==== DATASET ENTRIES

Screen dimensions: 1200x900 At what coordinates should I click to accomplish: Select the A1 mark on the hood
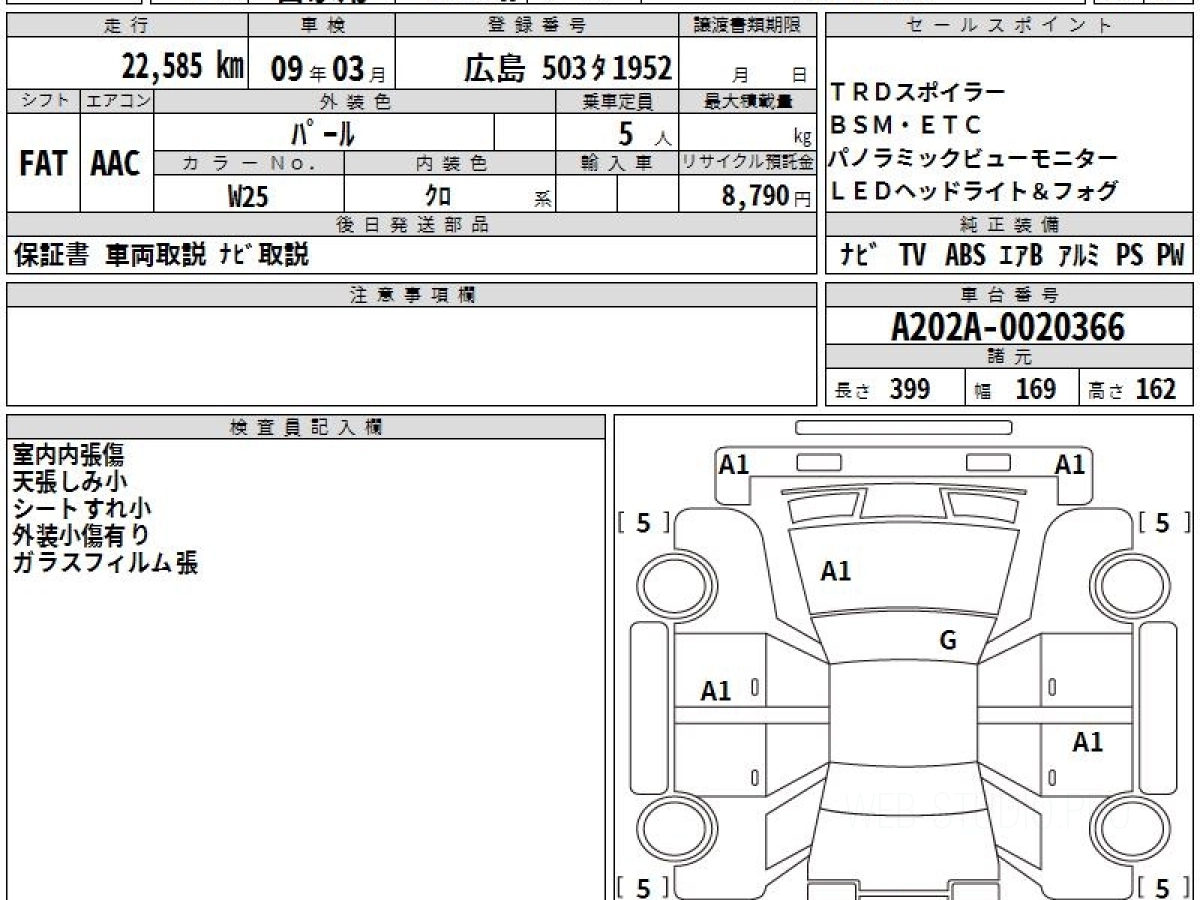pyautogui.click(x=835, y=571)
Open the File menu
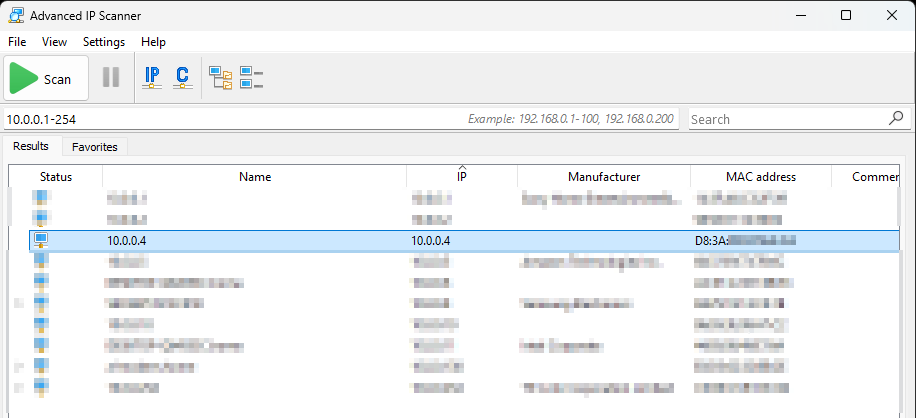This screenshot has height=418, width=916. tap(17, 42)
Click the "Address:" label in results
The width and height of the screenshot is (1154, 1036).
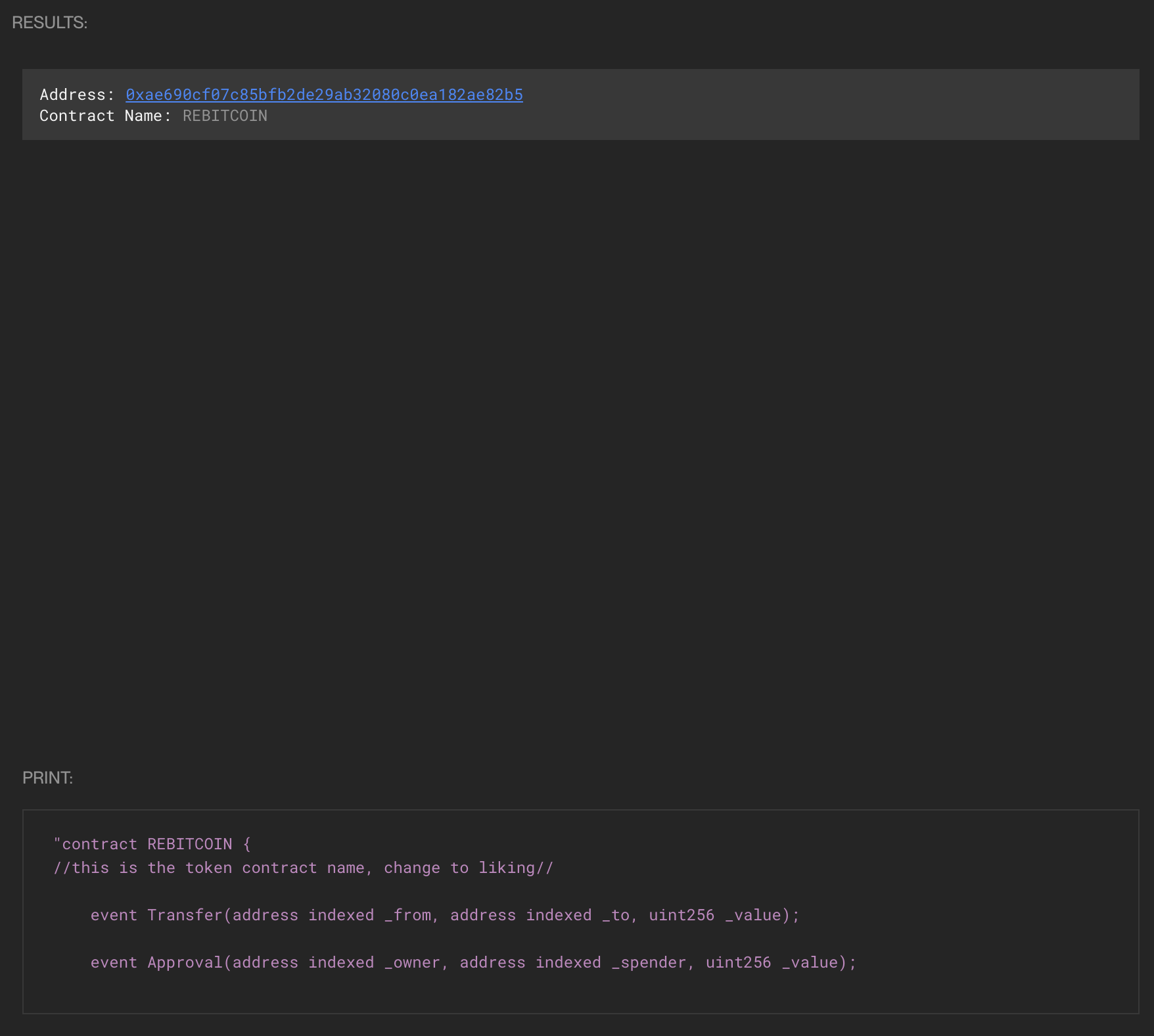pos(77,95)
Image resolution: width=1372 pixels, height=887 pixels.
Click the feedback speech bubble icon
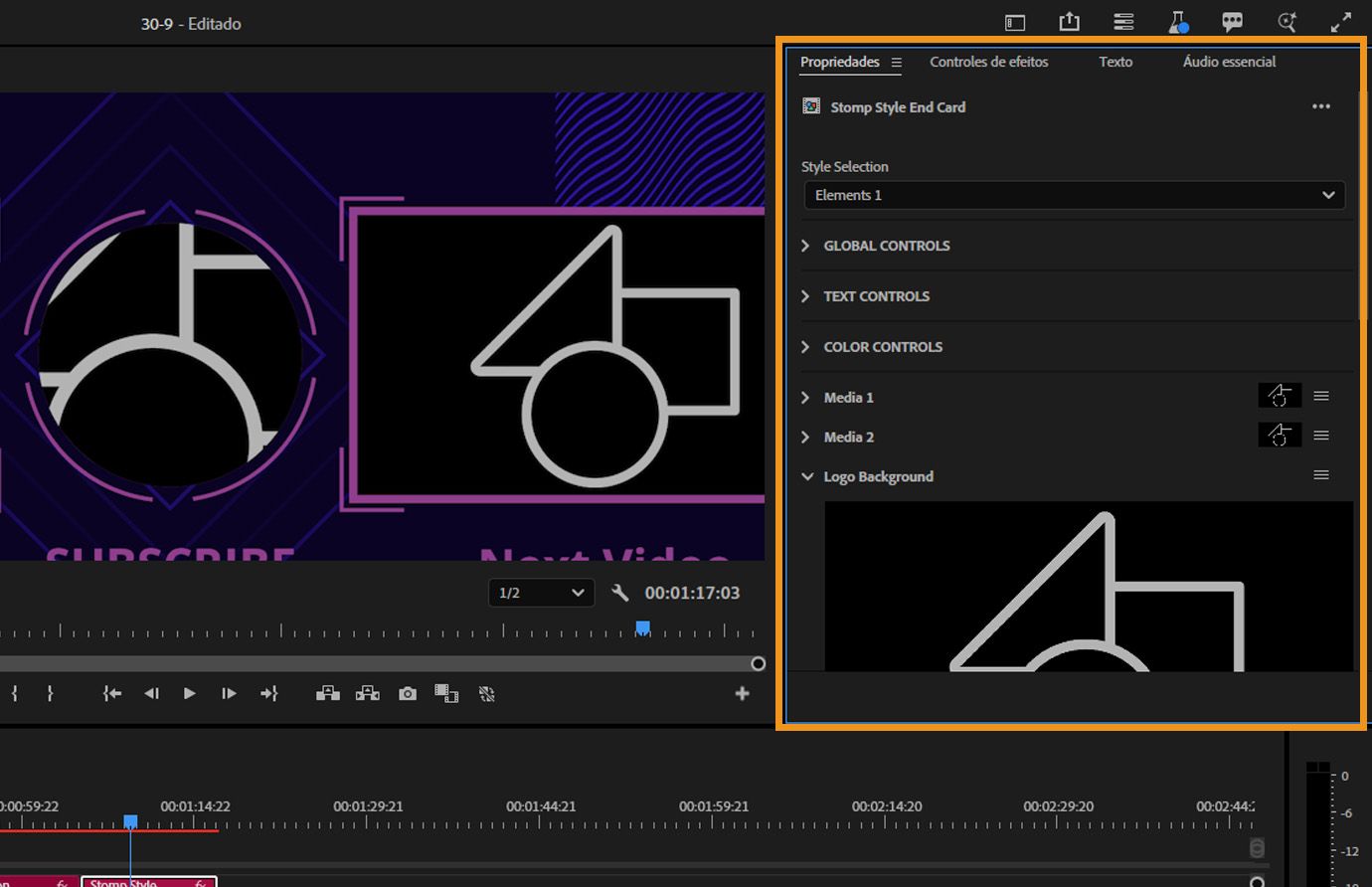point(1232,22)
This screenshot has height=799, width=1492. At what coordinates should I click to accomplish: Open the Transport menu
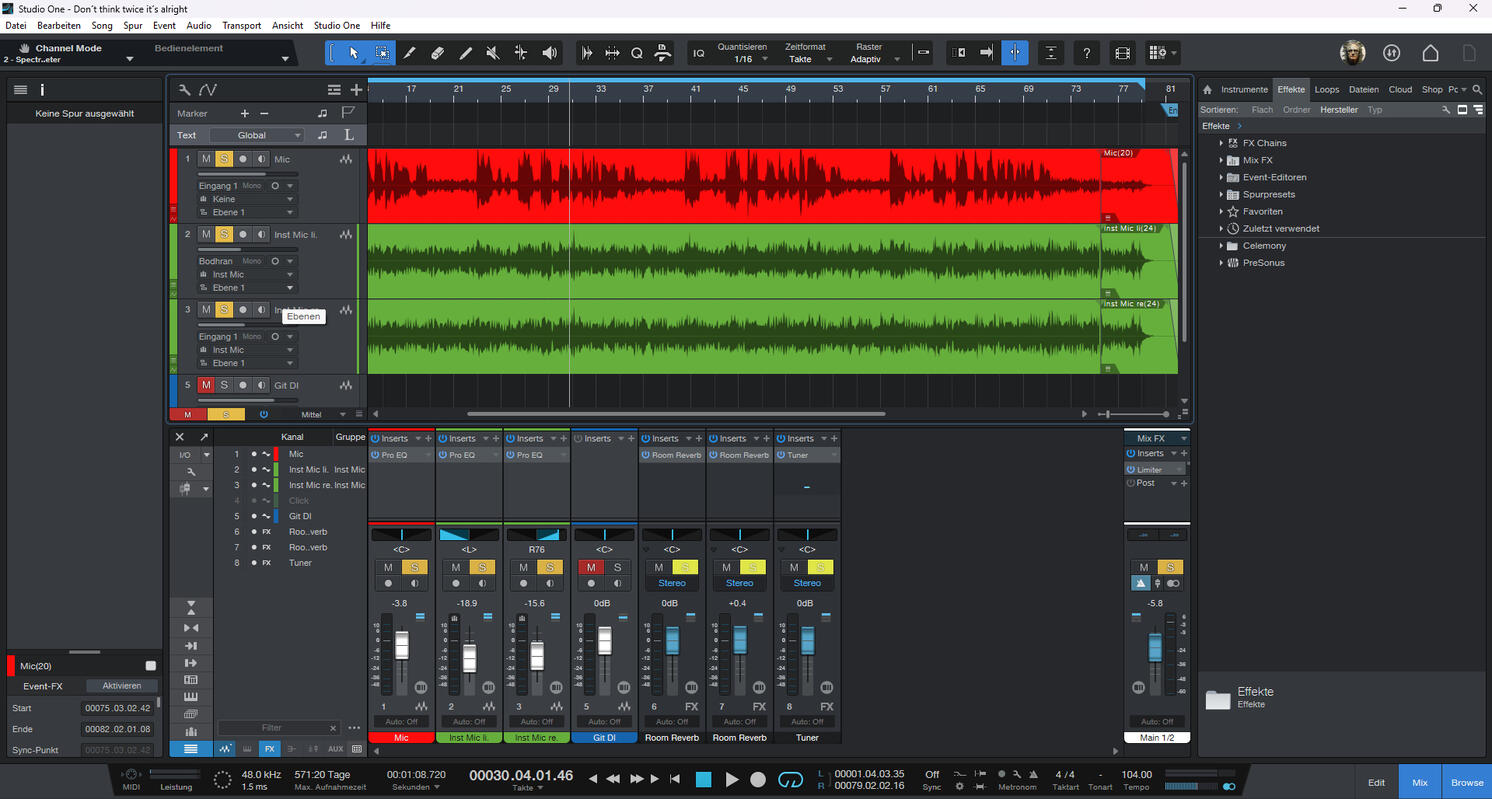[241, 25]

========

DIRECTION — Retype the entries word for word, beginning at the line that contains "Open the File menu" and stopping after the final line of the entries. Leave the pictures out of your copy.

RESULT BELOW —
Open the File menu
This screenshot has height=418, width=916. tap(17, 42)
Click the "Address:" label in results
The width and height of the screenshot is (1154, 1036).
pos(77,95)
Image resolution: width=1372 pixels, height=887 pixels.
Click the feedback speech bubble icon
point(1232,22)
This screenshot has height=799, width=1492. At what coordinates should I click to accomplish: Open the Transport menu
[241, 25]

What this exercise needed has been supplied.